Dicho esto, la doctora se dirigió con mucha decisión al interfono situado a un lado de la entrada. Aun así, miró con perplejidad la extraña posición del taburete cuando se lo encontró en su camino.

Wilde siguió devanándose los sesos mientras cogía una fregona y la usaba para dirigir el agua hacia los sumideros. Entretanto, Hirsch miraba fijamente el tanque, como si los cuerpos fueran a reaparecer por arte de birlibirloque. Charlotte hablaba por el teléfono, pero Michael no fue capaz de distinguir más de alguna frase suelta. «No se encuentran aquí». «¿Estás seguro?». «Hemos mirado bien, por supuesto». Eso le bastó para saber que las noticias habían dejado a Murphy O´Connor tan confuso y sorprendido como al que más.
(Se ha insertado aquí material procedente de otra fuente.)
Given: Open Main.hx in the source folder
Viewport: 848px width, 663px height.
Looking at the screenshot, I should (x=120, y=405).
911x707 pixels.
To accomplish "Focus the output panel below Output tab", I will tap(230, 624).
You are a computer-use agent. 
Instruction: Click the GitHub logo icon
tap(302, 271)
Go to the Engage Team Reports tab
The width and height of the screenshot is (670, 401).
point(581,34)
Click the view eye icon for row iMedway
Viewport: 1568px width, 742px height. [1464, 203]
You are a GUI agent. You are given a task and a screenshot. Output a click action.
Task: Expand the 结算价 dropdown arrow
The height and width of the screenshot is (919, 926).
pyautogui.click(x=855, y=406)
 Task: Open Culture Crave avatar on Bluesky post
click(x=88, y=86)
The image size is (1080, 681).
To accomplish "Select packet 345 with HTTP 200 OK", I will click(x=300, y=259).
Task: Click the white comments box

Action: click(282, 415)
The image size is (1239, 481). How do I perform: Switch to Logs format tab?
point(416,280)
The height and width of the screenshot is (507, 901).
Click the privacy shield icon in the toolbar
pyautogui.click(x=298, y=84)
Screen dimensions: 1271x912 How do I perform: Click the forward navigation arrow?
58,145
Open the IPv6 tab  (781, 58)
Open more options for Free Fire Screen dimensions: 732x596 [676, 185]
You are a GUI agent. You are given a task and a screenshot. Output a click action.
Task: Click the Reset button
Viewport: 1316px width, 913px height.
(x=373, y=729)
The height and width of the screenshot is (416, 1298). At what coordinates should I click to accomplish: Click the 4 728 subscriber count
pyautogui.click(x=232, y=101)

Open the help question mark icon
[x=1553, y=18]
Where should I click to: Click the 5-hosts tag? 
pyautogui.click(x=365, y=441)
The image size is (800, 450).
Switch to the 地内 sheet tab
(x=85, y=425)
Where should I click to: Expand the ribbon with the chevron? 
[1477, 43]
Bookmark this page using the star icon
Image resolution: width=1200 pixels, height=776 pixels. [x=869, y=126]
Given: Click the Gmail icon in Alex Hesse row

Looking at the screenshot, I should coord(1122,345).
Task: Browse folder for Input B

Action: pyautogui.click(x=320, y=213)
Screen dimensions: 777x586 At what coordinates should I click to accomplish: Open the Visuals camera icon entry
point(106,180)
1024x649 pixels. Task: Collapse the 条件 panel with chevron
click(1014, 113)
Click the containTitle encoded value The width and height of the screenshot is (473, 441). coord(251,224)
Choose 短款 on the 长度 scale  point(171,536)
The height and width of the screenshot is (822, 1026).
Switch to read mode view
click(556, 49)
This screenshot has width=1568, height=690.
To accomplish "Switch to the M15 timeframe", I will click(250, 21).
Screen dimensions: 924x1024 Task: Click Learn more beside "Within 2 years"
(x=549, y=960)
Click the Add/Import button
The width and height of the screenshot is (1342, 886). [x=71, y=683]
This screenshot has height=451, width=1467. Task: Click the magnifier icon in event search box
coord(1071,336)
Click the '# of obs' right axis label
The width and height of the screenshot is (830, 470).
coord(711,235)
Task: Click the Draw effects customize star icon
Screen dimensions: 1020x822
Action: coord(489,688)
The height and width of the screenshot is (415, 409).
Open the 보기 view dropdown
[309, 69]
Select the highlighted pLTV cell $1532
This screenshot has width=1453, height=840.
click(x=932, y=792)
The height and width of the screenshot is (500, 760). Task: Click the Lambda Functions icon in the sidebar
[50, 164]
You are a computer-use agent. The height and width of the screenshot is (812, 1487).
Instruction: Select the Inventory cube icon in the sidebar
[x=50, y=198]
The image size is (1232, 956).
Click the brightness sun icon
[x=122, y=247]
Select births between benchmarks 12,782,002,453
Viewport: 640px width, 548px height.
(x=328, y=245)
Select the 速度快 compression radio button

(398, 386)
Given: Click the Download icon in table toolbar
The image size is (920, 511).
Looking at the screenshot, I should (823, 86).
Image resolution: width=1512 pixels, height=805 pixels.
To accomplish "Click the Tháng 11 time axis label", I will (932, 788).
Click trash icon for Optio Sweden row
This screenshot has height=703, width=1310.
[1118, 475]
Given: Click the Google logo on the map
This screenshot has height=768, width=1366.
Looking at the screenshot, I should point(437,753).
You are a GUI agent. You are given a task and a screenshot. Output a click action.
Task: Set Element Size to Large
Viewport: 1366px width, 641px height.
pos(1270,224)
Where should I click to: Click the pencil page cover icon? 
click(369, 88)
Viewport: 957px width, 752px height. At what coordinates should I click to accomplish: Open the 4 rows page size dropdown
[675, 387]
Darryl se retiró hasta la mesa de investigación, donde se dejó caer en la silla, delante del microscopio. Tenía el gesto pensativo y la frente surcada de arrugas. Michael se alejó del radiador, sin dejar de usar la mopa, y se dio cuenta de que el suelo estaba seco. El desbordamiento del tanque no había llegado tan lejos, y el charco de agua se concentraba alrededor del taburete. Daba la impresión de que alguien hubiera puesto algo a secar allí, y ese algo hubiera goteado en esa zona. Entonces, lanzó una mirada al otro asiento fuera de sitio y dejó la fregona apoyada sobre la pared para encaminarse enseguida hacia ese taburete.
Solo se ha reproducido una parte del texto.